After the resolution, the main characters get delivered back to the TARDIS so that the Doctor can (pretty much) turn to the camera and warn us about the catastrophe we've just witnessed. It's delivered with all the subtlety of a sledgehammer to the face. That in itself, I don't have a problem with. If there was ever a need for non-subtle calls to action about the environmental catastrophe unfolding around us, it's now. But the episode hasn't earned it. Its theme aren't developed enough. We're never given the space to reflect on what it means for Earth to have become a poisoned wasteland because the story is still too busy vomiting new set pieces and ideas at us. There's a lot to be said for weaving themes throughout the structure of a story, rather than just having someone unilaterally declare them at the end.

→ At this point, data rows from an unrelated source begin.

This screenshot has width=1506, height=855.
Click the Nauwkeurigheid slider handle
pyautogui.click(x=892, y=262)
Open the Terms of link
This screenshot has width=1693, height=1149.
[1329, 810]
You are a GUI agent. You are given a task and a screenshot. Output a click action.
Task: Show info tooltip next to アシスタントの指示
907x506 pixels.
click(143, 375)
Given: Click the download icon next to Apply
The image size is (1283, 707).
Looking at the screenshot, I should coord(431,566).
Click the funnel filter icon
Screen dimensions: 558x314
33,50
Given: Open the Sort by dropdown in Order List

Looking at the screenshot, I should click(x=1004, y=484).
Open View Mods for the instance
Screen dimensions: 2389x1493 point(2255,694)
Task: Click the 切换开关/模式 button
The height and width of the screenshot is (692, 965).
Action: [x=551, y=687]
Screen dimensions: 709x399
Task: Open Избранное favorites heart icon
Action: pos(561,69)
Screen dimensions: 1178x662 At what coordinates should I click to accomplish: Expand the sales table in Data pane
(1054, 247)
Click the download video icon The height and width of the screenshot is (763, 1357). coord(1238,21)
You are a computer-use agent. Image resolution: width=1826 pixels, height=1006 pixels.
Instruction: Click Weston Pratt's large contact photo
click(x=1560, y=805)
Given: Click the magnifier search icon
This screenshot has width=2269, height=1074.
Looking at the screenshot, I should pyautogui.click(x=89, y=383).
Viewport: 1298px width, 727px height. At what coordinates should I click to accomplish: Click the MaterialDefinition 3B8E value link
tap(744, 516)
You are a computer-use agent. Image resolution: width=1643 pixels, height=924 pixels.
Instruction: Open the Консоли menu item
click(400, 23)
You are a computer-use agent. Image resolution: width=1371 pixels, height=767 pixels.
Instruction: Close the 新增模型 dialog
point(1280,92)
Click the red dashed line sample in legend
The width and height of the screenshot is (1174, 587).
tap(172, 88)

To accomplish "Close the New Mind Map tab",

I hesitate to say this should have been two-parter, because then you're just asking for 45 minutes of pain to be extended to 90, but with a little room to breathe, this might have managed to form together into something slightly more coherent.

Random musings
  • I vowed that the main section of the review would avoid talking about "BENNI!" but I can't resist bringing it up somewhere. Pity the poor actress who plays Vilma, the most unintentionally hilarious character in Doctor Who since...who knows when. We all breathed a sigh of relief when she was finally gobbled up by the Dregs.
  • Speaking of Benni, I just don't get what was happening with the Dregs possessing him, or torturing him, or whatever it was. Were we even supposed to know what was going on? It feels like there's a scene missing that explains this. We can add that to the list of ideas this episode doesn't feel particularly interested in.
  • "Give me crayons and half a container of spam and I could build you" is probably the only memorable line in this whole episode.
  • Very little from the series arc here, but the Doctor's blunt reaction to Yaz saying she's in a "mardy" mood is a good character beat.
  • If anyone ever tries to signal romantic attachment to me by sucking their thumb, I'm ending the date right there.
Verdict

According to the online reviewer database IMDb, Orphan 55 is the worst episode of post-2005 Doctor Who. Putting aside the fact that the IMDb rating system is basically broken for the Thirteenth Doctor's stories (even before they're broadcast, the site is flooded with tedious Not My Doctor types), this feels like an overreaction. Yes, the episode fails on almost every conceivable level. But it's not actively worse than say The Battle of Ranskoor av Kolos because I can at least see what this episode is trying to accomplish and can imagine a world where it kind of works. In contrast, there's no world in which the ideas in the Series 11 finale are anything approaching interesting. It feels a lot like damning the episode with faint praise when the nicest thing you can say is that it had potential, but there we are. It had potential.